Elecciones en 2021
El 12 de diciembre
concluyó un evento de 7 días en el cual seis y medio millones de venezolanos
reiteramos, en forma muy clara, formal y oficial, que nuestra vía esencial para
recuperar a Venezuela, la democracia y la libertad en nuestro país es la
elección libre y legítima del Presidente de la República y de la Asamblea Nacional,
ratificando una posición democrática mantenida prácticamente desde el atropello
mediante el cual se declaró en desacato
la Asamblea Nacional elegida en diciembre de 2015, es decir durante 5 años.
Esta posición, por
otro lado, ha sido reforzada por el desempeño anticonstitucional y antidemocrático
permanente, durante esos años de gobierno traducidos en violación de derechos
humanos y destrucción generalizada del país, algo descrito y documentado muchas
veces, incluso por fuentes internacionales y multilaterales, que no es necesario
repetir. Sin embargo, hoy se informa, sin confirmación, que Juan Guaidó, el
“principal” opositor al gobierno, le solicita a los partidos políticos
opositores que informen acerca de su posición respecto a la participación en las
elecciones regionales, y probablemente municipales, anunciadas para 2021. No se
conoce la verdad acerca de esta información. No se conoce algo dicho por Guaidó.

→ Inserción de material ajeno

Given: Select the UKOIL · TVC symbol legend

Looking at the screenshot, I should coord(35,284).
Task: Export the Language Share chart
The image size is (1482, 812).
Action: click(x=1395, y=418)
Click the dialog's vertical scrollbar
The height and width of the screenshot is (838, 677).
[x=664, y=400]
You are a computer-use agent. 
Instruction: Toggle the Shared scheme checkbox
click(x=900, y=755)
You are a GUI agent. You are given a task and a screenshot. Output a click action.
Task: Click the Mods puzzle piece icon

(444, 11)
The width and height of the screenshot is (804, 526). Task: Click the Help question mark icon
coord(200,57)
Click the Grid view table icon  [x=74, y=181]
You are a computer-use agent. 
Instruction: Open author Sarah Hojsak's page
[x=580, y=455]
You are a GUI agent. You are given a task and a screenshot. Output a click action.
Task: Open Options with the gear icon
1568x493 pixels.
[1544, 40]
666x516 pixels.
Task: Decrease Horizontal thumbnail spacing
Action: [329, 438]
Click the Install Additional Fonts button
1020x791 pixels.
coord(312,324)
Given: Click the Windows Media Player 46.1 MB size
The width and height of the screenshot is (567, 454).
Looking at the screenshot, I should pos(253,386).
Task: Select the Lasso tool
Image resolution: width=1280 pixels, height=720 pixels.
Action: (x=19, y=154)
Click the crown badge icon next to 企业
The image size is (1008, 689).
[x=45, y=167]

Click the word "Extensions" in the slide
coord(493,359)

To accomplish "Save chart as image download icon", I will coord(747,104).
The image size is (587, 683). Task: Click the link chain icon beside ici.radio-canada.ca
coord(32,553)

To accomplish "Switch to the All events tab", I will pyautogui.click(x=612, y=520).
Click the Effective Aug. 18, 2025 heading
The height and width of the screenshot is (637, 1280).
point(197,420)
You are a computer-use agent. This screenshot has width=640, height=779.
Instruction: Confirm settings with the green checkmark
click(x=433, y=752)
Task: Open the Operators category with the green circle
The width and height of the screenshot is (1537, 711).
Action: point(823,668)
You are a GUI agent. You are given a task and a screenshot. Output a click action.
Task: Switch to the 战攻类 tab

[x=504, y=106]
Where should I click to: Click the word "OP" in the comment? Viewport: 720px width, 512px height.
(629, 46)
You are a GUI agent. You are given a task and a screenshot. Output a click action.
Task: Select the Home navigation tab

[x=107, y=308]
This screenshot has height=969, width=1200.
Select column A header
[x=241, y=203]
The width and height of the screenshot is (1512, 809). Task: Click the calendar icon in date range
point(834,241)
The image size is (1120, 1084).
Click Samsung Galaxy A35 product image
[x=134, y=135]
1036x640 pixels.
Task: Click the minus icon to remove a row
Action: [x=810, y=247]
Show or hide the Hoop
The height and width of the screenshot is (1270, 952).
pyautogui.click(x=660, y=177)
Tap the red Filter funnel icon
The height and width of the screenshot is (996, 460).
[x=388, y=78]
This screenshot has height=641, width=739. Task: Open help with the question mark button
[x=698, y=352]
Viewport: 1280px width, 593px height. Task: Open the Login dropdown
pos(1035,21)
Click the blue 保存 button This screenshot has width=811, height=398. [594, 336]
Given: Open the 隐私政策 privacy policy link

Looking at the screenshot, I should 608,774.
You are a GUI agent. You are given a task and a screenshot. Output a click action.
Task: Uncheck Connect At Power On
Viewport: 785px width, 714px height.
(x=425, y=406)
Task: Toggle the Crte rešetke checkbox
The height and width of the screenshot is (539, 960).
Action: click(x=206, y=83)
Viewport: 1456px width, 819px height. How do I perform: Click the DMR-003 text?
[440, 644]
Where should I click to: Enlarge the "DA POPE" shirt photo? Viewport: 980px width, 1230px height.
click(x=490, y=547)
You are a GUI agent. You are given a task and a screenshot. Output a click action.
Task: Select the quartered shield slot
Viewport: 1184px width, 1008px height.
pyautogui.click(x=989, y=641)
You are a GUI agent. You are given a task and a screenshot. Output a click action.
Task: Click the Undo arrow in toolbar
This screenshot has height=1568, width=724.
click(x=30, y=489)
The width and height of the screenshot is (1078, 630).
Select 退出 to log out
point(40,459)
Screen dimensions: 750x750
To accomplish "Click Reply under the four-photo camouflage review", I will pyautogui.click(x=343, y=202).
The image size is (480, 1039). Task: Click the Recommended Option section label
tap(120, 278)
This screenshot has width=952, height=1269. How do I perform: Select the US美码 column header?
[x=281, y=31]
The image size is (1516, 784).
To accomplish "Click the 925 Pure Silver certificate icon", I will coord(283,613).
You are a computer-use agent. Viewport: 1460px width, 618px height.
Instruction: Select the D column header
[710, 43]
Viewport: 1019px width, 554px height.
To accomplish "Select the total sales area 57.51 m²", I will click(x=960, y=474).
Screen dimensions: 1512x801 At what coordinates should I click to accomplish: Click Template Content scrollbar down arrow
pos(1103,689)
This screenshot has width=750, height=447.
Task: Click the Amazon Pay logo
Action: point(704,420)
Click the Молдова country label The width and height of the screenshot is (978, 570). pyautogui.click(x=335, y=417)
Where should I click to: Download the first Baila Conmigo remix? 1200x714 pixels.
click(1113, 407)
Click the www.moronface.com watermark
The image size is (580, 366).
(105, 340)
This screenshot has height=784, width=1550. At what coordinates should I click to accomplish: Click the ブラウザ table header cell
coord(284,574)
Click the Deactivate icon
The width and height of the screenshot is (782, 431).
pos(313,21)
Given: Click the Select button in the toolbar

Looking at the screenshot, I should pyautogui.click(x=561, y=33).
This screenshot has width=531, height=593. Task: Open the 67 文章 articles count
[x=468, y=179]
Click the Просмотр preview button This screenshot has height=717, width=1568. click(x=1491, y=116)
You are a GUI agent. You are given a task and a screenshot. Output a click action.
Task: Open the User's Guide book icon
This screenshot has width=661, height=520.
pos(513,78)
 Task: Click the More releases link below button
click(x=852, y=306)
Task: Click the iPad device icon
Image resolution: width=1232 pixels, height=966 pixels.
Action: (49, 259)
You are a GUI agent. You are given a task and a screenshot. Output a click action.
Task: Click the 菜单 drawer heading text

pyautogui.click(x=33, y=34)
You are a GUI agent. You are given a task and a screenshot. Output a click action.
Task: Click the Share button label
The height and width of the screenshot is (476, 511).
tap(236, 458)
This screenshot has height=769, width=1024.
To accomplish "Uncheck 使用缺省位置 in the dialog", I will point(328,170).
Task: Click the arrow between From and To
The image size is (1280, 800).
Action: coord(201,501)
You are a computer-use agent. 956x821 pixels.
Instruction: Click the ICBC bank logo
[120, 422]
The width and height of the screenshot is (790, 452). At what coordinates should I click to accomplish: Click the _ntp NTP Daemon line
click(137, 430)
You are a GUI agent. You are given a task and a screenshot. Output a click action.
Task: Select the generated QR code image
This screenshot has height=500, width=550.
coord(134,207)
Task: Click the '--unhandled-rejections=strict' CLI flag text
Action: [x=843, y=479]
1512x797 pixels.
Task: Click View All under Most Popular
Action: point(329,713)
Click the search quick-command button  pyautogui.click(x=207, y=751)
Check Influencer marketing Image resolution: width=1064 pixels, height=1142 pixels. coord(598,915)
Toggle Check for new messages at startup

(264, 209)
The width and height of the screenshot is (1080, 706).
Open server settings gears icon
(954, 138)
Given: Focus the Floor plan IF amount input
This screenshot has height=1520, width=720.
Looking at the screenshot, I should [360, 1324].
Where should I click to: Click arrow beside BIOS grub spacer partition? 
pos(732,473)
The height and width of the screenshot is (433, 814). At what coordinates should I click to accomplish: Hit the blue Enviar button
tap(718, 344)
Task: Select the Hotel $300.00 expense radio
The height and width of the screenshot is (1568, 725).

Sí se han conocido algunas opiniones de personas y partidos que invitan a participar.
Se resalta la muy
significativa diferencia con respecto a la firme manifestación del Comité de la
Consulta Popular y de ANCO, responsables del muy exitoso y explicador evento
decembrino referido antes, los cuales rechazan absolutamente tal participación,
en respuesta al comportamiento anticonstitucional y antidemocrático del
gobierno ya referido. Se ha presentado un estudio de opinión que revela un amplísimo
rechazo político al gobierno, un amplísimo apoyo a la oposición, un amplísimo
rechazo a Maduro, y en general a una aspiración vital del pueblo venezolano al
bienestar al cual tiene derecho. Este resultado, aunque valioso, no es nuevo.
Es algo muy conocido, es algo que no borra las innumerables condiciones que hacen
del gobierno algo incalificable en lo cual no se puede confiar, es algo que no
borra las innumerables razones que determinan que solo se puede participar en las
dos elecciones ya indicadas, algo que no cambia la aspiración del gobierno a
permanecer en el poder. Se repite la interrogante: ¿Dejó Maduro de ser un
usurpador? Esta otra: Está Guaidó dispuesto a colocarse en la posición de
aceptar a Maduro en Miraflores hasta 2024, con la posibilidad de procurar la
reelección’?.
Sin embargo, es algo
que puede perjudicar la fuerza opositora en el sentido de aumentar la esperanza
del gobierno respecto a la participación
electoral y su falsa imagen democrática,
a cuyo fin no le importaría aceptar que
algunas candidaturas opositoras ganen en algunos sitios; es decir, el gobierno
puede cambiar algunos “triunfos” de la oposición por una imagen política falsamente
mejorada.
Se puede entender que la competencia electoral es consustancial con el partido político, pero eso se registra en situaciones democráticas, algo que no existe en Venezuela. Téngase presente la figura de los protectores y demás iniciativas gubernamentales al respecto. ¿Qué significado real puede llegar a tener alguna victoria de la oposición en cualquier parte del país? El hecho de que se acepte participar en las elecciones significa que estamos frente a dos posiciones totalmente diferentes y contrapuestas con respecto al desenvolvimiento del país. Estamos frente a dos posiciones totalmente diferentes y contrapuestas con respecto a la oposición al gobierno de Maduro. Los opositores partidarios de la participación electoral deben ver este asunto con mucho cuidado y responsabilidad.